Pourquoi Kathryn a-t-elle commis l’irréparable alors tout semblait idyllique ?
« Le fait est que j’ai agi seule, en connaissance de cause et en mesurant les conséquences de mes actes. » (p.17)
Très rapidement, et vous l’aurez deviné seulement à partir du titre du roman, on comprend que le quotidien de Kathryn était bien plutôt un enfer, régi par Mark, époux diabolique et machiavélique sous l’apparence d’un homme charismatique et débonnaire : des journées dictées par un emploi du temps millimétré des corvées à effectuer, l’interdiction de lire, le bilan nocturne quotidien de tous les « manquements » de Kathryn avec à la clé, immanquablement, une punition sanglante à la lame de rasoir suivie d’un viol…
« Elle s’était trop souvent réveillée dans un océan de larmes, sans raison précise si ce n’est l’immense souffrance qu’était sa vie. Elle pleurait sur la nuit qu’elle venait de passer, sur la journée qui l’attendait, et pendant tout ce temps elle continuait d’arborer son sourire et sortait dans le jardin avec son panier à linge. » (p.349)
Le lecteur, horrifié, découvre, sous forme de flash-back, les supplices raffinés que son mari lui inflige. Bafouée, ignorée, sous-estimée par son mari et ses enfants, qui ne se rendent compte de rien, Kathryn est progressivement dépossédée de son identité de femme, de mère, d’épouse.
« Pendant vingt ans, j’ai eu trop peur pour prendre la parole, pour demander de l’aide ou raconter à quiconque ce que je vivais. Chaque pensée et action devait être contenue. Je me recroquevillais à l’intérieur de moi-même, et je savais qu’un jour je finirais par disparaître complètement. » (p.129)
Alors, lors de l’humiliation de trop, elle réagit.

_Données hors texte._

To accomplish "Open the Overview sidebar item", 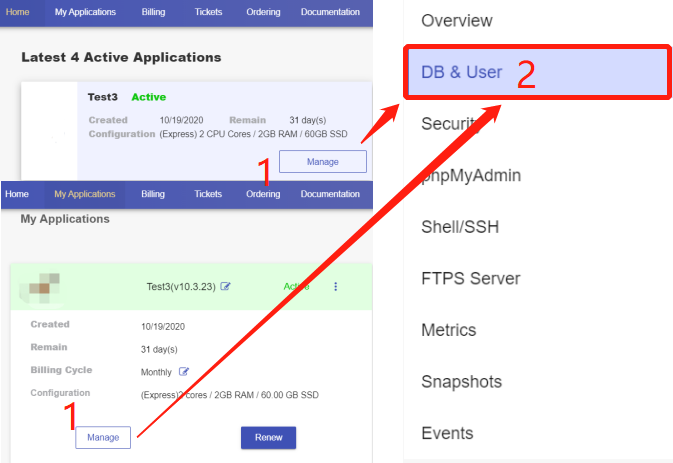I will (x=456, y=21).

Et pour le pire est le récit de ce parcours de martyr d’une femme comme on peut en côtoyer au quotidien mais qui, sous un sourire de façade, dissimule une incommensurable souffrance et une envie de hurler sa douleur. Passée maîtresse dans l’art du camouflage, Kate dupe tout son monde…
« C’était comme de jouer dans une pièce de théâtre : tant qu’elle était sur scène, beaucoup de choses palpitantes et merveilleuses lui arrivaient et lui apportaient de la joie ; mais elle ne pouvait rester éternellement sur scène et, dès qu’elle entrait en coulisses, paf ! des événements terribles lui tombaient dessus, et elle n’avait aucun espoir de les éviter, jamais. Tout ce qu’elle pouvait faire, jour après jour, c’était affronter le public et essayer de cacher son malheur, tout en espérant que quelqu’un parviendrait à voir derrière son sourire et lui viendrait en aide. » (p.109-110)
C’est aussi un roman avec un avant et un après, celui de la reconstruction (si cela reste possible), douloureuse et difficile : comment recréer un lien avec ses enfants qui ont découvert que leurs parents leur mentaient en leur donnant à voir une harmonie conjugale idyllique ? Comment retrouver un contact avec Dom et Lydia alors que ces derniers ne l’ont pour ainsi dire pas contactée en cinq années d’emprisonnement et refusent de la revoir une fois libérée ? Comment redéfinir son essence de femme et retrouver sa confiance en soi ? Comment assumer le regard d’une société dans laquelle on est à la fois victime et coupable ?
Et pour le pire est un magnifique et bouleversant portrait de femme, parfaitement en phase avec l’éclairage médiatique actuel – tellement nécessaire – sur les violences faites aux femmes.
Et pour le pire, Amanda PROWSE, traduit de l’anglais (Grande-Bretagne) par Claire Allouch, éditions Stéphane Marsan, 2019, 356 pages, 20€.